Prompt
Locate the line that contains "Click the bold banner title text" in the entries below. Retype it and all following lines through the final one, character for character.

Entries supplied

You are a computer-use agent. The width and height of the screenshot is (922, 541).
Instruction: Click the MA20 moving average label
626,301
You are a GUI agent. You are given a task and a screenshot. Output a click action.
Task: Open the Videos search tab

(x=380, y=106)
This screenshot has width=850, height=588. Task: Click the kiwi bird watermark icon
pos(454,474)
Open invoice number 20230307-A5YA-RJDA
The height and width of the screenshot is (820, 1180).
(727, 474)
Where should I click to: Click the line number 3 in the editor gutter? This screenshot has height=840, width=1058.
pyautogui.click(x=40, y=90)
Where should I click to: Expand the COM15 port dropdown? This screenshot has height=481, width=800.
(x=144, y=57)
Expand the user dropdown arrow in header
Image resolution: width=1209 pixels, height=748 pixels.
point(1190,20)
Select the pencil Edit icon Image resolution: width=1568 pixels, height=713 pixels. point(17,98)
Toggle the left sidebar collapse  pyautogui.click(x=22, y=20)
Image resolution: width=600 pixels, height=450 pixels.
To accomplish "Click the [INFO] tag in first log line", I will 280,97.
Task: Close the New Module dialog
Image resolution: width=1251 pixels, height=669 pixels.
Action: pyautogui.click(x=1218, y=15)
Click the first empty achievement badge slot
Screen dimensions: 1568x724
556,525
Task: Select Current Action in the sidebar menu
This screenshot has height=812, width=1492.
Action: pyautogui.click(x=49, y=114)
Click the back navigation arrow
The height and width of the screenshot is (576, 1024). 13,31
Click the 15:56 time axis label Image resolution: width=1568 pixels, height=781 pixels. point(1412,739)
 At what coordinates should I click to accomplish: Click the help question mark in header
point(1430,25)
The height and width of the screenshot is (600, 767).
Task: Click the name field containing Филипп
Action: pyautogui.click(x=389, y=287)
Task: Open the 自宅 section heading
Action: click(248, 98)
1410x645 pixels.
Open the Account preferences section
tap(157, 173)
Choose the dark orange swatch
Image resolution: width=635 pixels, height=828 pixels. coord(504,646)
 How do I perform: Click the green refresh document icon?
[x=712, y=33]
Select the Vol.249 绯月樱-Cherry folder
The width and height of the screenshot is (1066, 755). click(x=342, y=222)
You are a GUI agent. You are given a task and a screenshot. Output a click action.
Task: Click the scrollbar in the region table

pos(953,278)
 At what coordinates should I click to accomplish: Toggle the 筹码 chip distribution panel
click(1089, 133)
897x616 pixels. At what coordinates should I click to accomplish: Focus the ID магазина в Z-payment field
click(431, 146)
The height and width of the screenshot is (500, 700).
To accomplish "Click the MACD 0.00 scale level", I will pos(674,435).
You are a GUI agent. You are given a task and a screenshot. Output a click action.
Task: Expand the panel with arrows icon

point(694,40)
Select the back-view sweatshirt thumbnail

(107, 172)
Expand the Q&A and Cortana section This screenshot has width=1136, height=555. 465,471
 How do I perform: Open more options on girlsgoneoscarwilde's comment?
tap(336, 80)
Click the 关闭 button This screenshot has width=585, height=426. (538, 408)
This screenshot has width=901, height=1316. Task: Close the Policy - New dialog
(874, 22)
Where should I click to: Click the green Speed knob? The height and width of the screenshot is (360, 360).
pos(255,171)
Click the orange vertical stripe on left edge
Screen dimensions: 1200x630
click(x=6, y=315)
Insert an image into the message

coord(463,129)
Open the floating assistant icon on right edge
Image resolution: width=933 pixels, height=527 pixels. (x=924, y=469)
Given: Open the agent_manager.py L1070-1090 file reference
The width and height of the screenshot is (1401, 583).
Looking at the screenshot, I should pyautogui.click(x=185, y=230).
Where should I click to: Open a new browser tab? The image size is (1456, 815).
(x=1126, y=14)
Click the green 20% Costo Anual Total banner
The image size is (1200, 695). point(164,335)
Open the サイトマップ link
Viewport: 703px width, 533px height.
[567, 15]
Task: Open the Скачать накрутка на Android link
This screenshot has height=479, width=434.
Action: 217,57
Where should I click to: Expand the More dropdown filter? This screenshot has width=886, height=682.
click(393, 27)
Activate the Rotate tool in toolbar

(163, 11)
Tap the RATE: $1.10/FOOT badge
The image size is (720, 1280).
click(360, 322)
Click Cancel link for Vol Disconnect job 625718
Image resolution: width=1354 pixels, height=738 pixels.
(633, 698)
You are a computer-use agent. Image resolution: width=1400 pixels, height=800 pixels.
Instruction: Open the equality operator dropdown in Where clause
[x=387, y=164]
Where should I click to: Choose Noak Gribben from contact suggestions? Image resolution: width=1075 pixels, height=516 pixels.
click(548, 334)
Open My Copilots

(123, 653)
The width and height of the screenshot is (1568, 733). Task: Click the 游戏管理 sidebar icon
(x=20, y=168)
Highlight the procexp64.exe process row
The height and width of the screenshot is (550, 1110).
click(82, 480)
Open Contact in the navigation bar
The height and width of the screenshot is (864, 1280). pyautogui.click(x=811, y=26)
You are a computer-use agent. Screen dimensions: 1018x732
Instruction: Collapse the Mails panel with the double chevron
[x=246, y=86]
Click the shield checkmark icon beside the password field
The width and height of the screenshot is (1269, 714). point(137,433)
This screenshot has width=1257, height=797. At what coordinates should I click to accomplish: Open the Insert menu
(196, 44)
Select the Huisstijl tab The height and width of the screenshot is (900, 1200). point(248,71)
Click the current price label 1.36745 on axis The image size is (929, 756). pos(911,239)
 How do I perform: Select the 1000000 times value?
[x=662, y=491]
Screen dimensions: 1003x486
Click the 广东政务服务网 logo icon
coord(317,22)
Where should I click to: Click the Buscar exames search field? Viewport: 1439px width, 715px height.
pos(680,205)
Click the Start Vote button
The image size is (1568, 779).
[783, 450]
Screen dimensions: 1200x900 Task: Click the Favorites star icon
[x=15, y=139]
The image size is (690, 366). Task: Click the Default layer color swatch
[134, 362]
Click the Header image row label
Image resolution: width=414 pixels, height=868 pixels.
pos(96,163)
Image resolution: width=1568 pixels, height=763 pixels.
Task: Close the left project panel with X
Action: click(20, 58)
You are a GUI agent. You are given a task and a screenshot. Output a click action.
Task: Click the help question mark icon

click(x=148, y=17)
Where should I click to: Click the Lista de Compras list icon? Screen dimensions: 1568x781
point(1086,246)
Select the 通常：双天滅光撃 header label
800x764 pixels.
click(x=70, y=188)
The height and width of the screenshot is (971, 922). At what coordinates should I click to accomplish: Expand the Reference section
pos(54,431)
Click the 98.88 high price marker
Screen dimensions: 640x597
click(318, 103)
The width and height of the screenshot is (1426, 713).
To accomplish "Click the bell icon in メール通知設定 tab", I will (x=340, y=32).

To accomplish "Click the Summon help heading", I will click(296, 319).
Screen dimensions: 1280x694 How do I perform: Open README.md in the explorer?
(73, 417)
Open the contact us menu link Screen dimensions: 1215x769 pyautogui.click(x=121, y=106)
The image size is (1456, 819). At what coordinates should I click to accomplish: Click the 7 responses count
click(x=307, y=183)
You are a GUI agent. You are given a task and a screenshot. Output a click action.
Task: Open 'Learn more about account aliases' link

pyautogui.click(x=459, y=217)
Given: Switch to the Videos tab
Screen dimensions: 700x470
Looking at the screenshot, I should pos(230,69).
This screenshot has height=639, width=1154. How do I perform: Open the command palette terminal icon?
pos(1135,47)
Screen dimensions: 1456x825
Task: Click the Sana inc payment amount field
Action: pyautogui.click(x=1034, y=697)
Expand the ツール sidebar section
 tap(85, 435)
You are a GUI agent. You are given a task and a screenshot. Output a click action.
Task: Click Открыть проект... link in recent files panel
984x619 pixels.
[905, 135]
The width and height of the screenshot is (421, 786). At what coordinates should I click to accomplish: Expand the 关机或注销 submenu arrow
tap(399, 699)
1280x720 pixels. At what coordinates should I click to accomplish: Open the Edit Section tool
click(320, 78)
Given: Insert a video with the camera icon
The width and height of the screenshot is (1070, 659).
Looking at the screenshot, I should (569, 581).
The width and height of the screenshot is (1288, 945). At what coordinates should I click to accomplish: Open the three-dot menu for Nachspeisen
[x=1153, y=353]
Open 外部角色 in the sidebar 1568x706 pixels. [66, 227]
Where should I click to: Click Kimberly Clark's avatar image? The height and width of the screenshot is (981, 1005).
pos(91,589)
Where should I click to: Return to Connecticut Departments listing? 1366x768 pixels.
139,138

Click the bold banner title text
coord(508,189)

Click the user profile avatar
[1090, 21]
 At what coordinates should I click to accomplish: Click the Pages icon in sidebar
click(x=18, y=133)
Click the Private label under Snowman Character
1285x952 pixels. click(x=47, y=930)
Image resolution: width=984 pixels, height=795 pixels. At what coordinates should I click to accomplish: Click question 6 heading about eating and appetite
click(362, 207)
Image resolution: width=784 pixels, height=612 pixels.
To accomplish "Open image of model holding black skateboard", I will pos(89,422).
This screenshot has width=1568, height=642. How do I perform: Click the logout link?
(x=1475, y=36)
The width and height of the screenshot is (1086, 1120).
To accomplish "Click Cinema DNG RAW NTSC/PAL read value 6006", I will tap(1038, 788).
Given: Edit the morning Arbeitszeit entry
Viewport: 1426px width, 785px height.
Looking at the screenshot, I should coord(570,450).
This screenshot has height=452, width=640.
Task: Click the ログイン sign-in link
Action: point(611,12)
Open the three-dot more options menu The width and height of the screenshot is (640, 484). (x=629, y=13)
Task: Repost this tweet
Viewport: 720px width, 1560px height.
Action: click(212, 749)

Solution to the exercise
Click the bold banner title text
coord(508,189)

Click the user profile avatar
[1090, 21]
 At what coordinates should I click to accomplish: Click the Pages icon in sidebar
click(x=18, y=133)
Click the Private label under Snowman Character
1285x952 pixels. click(x=47, y=930)
Image resolution: width=984 pixels, height=795 pixels. At what coordinates should I click to accomplish: Click question 6 heading about eating and appetite
click(362, 207)
Image resolution: width=784 pixels, height=612 pixels.
To accomplish "Open image of model holding black skateboard", I will pos(89,422).
This screenshot has width=1568, height=642. How do I perform: Click the logout link?
(x=1475, y=36)
The width and height of the screenshot is (1086, 1120).
To accomplish "Click Cinema DNG RAW NTSC/PAL read value 6006", I will tap(1038, 788).
Given: Edit the morning Arbeitszeit entry
Viewport: 1426px width, 785px height.
Looking at the screenshot, I should coord(570,450).
This screenshot has height=452, width=640.
Task: Click the ログイン sign-in link
Action: point(611,12)
Open the three-dot more options menu The width and height of the screenshot is (640, 484). (x=629, y=13)
Task: Repost this tweet
Viewport: 720px width, 1560px height.
Action: click(212, 749)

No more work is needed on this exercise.